The infamous statement by the DPT leader, Shodmon Yusuf, at a May 10, 1992 press conference inflamed the anti-Russian spirit in the republic. He warned specifically that "if the CIS troops continued to intervene in the inter-Tadjik conflict, the opposition would be unable to ensure the safety of the Russian-speaking population in the republic." He also declared at that time that the leaders of the opposition were prepared to solicit assistance from Afghanistan and Iran.
Despite Yusuf's apology the very next day, the damage was done. His statement was regarded by the Russian-speaking population as another threat against them, this time a direct one. They began to panic, causing a frenzied rush to leave the republic by all possible means of transportation.
Furthermore, Yusuf soon issued another set of ultimatums to the Russian population of Tadjikistan in which he declared explicitly that "Russia must get out of Tadjikistan!" thus supporting the accusations that the opposition encouraged the spread of Islamic fundamentalism.
These accusations had a direct effect on the official position of the Russian leadership. Russian military leaders in particular (who were always more susceptible to such comments than the liberal-democrats of Yeltsin's entourage at the time) became extremely sensitive to claims about the need to protect "Russian-speaking people." These themes were also exploited by the Communist-patriotic camp in Moscow, as well as by the leaders of the People's Front in Tadjikistan as a rallying point for their respective movements.
The dialogue that took place in fall 1992 between the deputy commander of the Russian ground forces, General Eduard Vorob'ev, and the leader of People's Front, Sanhak Safarov, typifies the pejorative references to nationality in political discourse at the time. In response to Vorob'ev's statement, "Just wait, Sangak, the bear will wake up soon," Safarov retorted, "No, the bear is dead, but we, the bear cubs, will complete his project here and in Russia." In the same address, Safarov openly declared that, "We broke the back of democracy in Tadjikistan and will drive this scum so far that it will never rise again, neither in Central Asia, nor in Russia."

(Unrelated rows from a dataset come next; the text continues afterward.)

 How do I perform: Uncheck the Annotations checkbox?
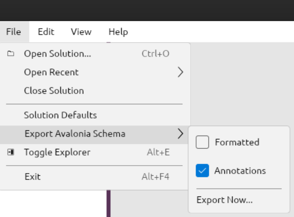202,170
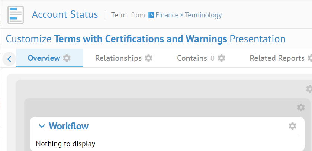Open the Related Reports tab
This screenshot has width=312, height=151.
coord(277,58)
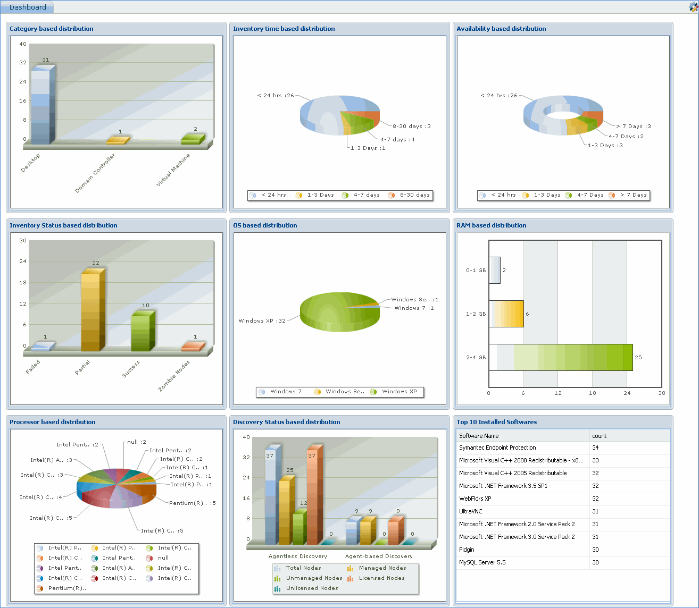The height and width of the screenshot is (608, 699).
Task: Click the 1-2 GB yellow bar
Action: click(x=507, y=314)
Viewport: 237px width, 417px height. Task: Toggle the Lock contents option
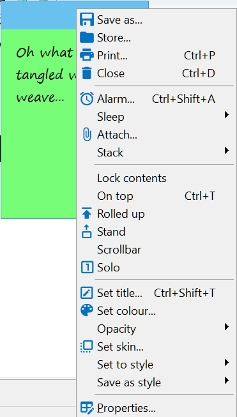[157, 178]
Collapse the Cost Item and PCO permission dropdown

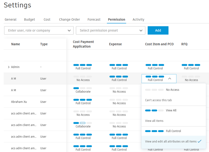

Thus, it was no accident that Soviet flags were hoisted on the "Sangak" and Russian tanks that were stolen from the 201st division and used to shoot at the "opposition" kishlaks (villages) and armed formations. As the ideological conflict between the "pro-Russian Communists" and the "anti-Russian Muslims" intensified, the Russian troops increasingly assisted those groups fighting under the slogans of rebuilding of the Soviet Union and suppressing "Islamic fundamentalism."
The hardening attitudes of the Russian-speaking residents in Tadjikistan, who were rapidly becoming a direct party to the civil war, also escalated national antagonisms within the republic. In Kulyab, for example, the local Russians organized rallies urging President Yeltsin to supply them with the weapons necessary for "self-defense." That these appeals fell on deaf ears in Moscow only fostered greater sympathy and support within the ranks of the Russian army units based in Tadjikistan for the cause of the regional pro-Communist forces.
In addition to these ideological motives, there was a "pragmatic" reason for the proliferation of Russian weapons in the conflict in Tadjikistan. In particular, there was a high rate of corruption and theft within the forward-based Russian army. There were many episodes involving illicit sales or theft of Russian armored vehicles, tanks, and equipment. Some Russian servicemen sold and rented military supplies directly to the guerrillas. One officer of the Kulyab regiment, for instance, cavalierly stated that, "I'll sell an armored vehicle and buy myself a home in Russia. I do need a place to live afterwards."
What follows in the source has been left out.